Our country surpassed Brazil for the global record of new COVID-19 cases diagnosed in a single day. Despite President Donald Trump’s nonsensical claims that we have more cases because we have more testing, the reality is that this administration’s management of this crisis has been a disaster.
Job losses are worse than what we saw during the Great Depression, and food banks are struggling to keep up with crushing demand. According to the nonpartisan anti-hunger organization Project Bread, the novel coronavirus has worsened food insecurity by 30% in Massachusetts. But the hunger crisis didn’t start with the virus; it began long before the pandemic.
We have spent much our careers sounding the alarm about the crisis of food insecurity that many Americans face every day. In 2017, years before the first case of COVID-19 was diagnosed, close to 40 million people struggled with hunger in our country, with one in six children left to wonder where their next meal would come from. It is estimated that because of coronavirus, an additional 17 million people could face food insecurity if job losses continue to surge.
As lines for food banks stretch down the block and around the corner, President Trump is missing in action. His food relief “plan” is hardly a plan at all, and it leaves New England starving. Although the Northeast accounts for the largest number of deaths caused by this pandemic, we’re receiving only 4% of federal funds from his so-called plan. Sadly, Trump’s failure of leadership follows four years of attempts by this administration to dismantle and defund the very social safety net programs designed to stop the kind of crisis we find ourselves in right now.
His administration has used every trick in the book to block access to the Supplemental Nutrition Assistance Program (SNAP), our nation’s premier anti-hunger program. That includes proposing a budget that would slash tens of billions of dollars and kick millions of vulnerable Americans, including veterans, off food assistance.

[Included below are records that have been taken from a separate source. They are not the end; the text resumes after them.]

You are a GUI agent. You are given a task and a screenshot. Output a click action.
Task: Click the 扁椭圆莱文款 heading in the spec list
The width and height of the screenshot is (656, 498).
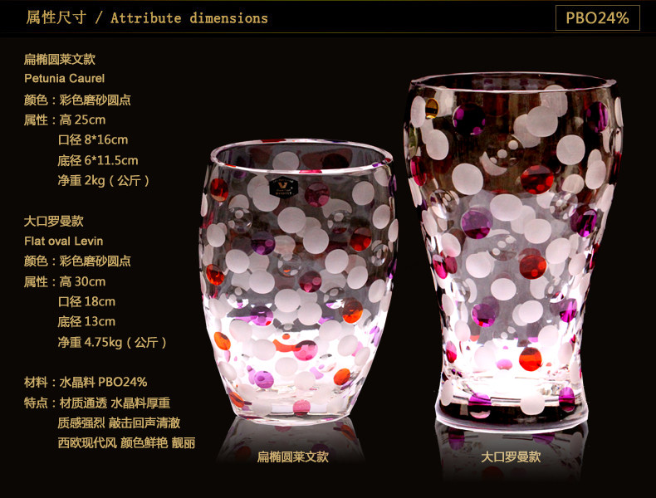[x=60, y=59]
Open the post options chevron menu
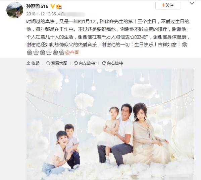The image size is (201, 180). [192, 4]
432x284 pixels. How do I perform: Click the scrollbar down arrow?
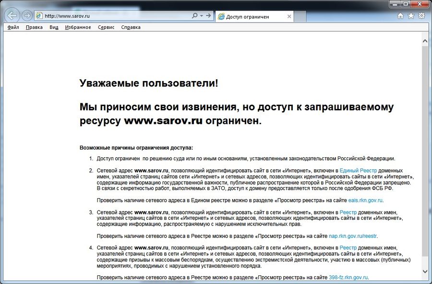(425, 272)

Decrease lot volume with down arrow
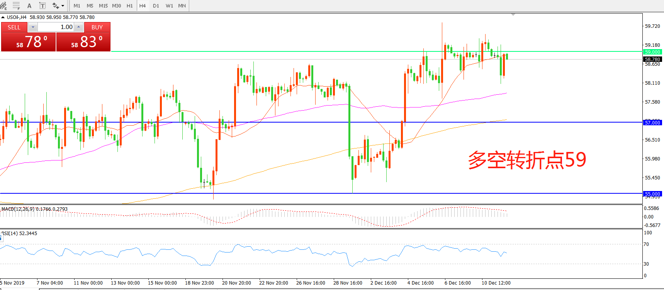tap(33, 27)
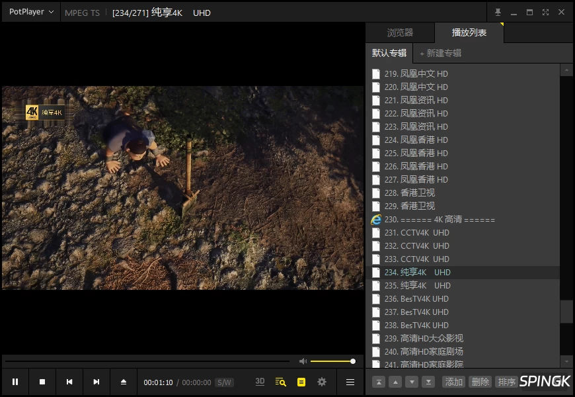Switch to the 浏览器 tab
The width and height of the screenshot is (575, 397).
(400, 32)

We are proud to have led the charge in the Massachusetts congressional delegation demanding the president stop these harmful new SNAP rules during this pandemic. But let’s be clear, as important as that is, no single change will end hunger on its own. We need big, fundamental changes in how our nation addresses the problem of hunger.

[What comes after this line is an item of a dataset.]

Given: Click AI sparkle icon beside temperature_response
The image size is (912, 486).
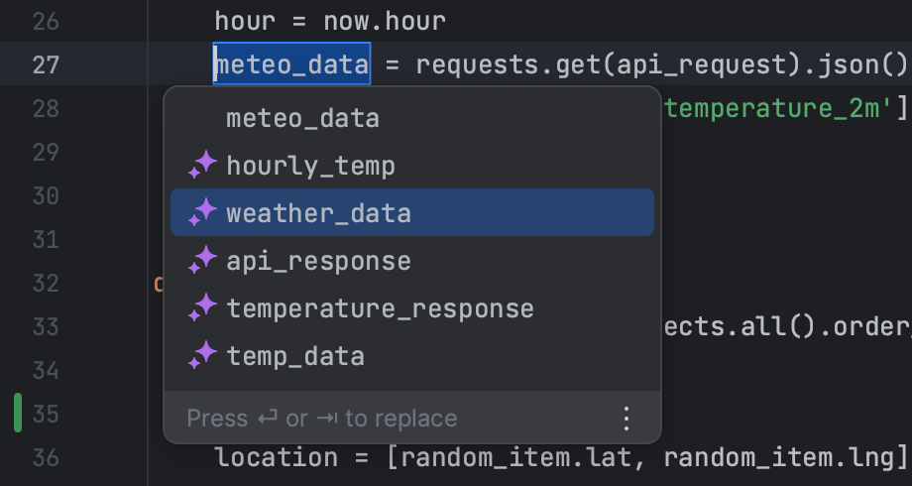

There are some steps that can and must be taken right now. That includes expanding unemployment insurance and strengthening programs like the Special Supplemental Nutrition Program for Women, Infants, and Children (WIC), which we called on the Trump administration to do earlier this year. It also includes increasing the maximum SNAP benefit for all households by 15% and strengthening the minimum monthly SNAP benefit from $16 to $30 — items which the House of Representatives included in the Heroes Act, and which we have demanded of Senate leadership.
We’ve also called on Congress to quickly pass legislation to exclude emergency federal pandemic unemployment compensation from income for SNAP eligibility, ensure low-income college students are eligible for emergency supplemental nutrition assistance program benefits, and prevent any changes to regulations governing the SNAP program in the midst of this pandemic. In addition, we’re working to ensure that SNAP beneficiaries can access benefits online, so they can shop for groceries and have them delivered to their door in compliance with social distancing.
Each of these proposals are rooted in the simple idea that no one should go hungry in the richest country in the history of the world. We have the resources, food and proposals to end hunger in America — the only question is whether we have the moral clarity and political will to act.
The Trump administration clearly does not. And the president’s continued indifference to hunger is a shocking embarrassment to a nation that could always count on our president — Democrat or Republican — to offer solutions during a crisis.
It is up to all of us — elected officials and residents — to step up and fill that void. As we continue working to make hunger a permanent priority inside of Congress, we ask that you work to make it a priority outside of Congress by learning the facts and talking to your family, friends and neighbors about hunger in America.
Trump may not have to worry where his next Big Mac is coming from, but his policies are causing more Americans to go hungry today than at any point in recent American history. The coronavirus pandemic has raised this nation’s consciousness about our decadeslong problem with food insecurity. Let’s harness this moment and turn this crisis into an opportunity to finally get serious about ending hunger in America once and for all.
U.S. Sen. Ed Markey, a Democrat who is running for reelection this year, and U.S. Rep. Jim McGovern, a Democrat representing the Massachusetts’s 2nd Congressional District, are the authors of this op-ed.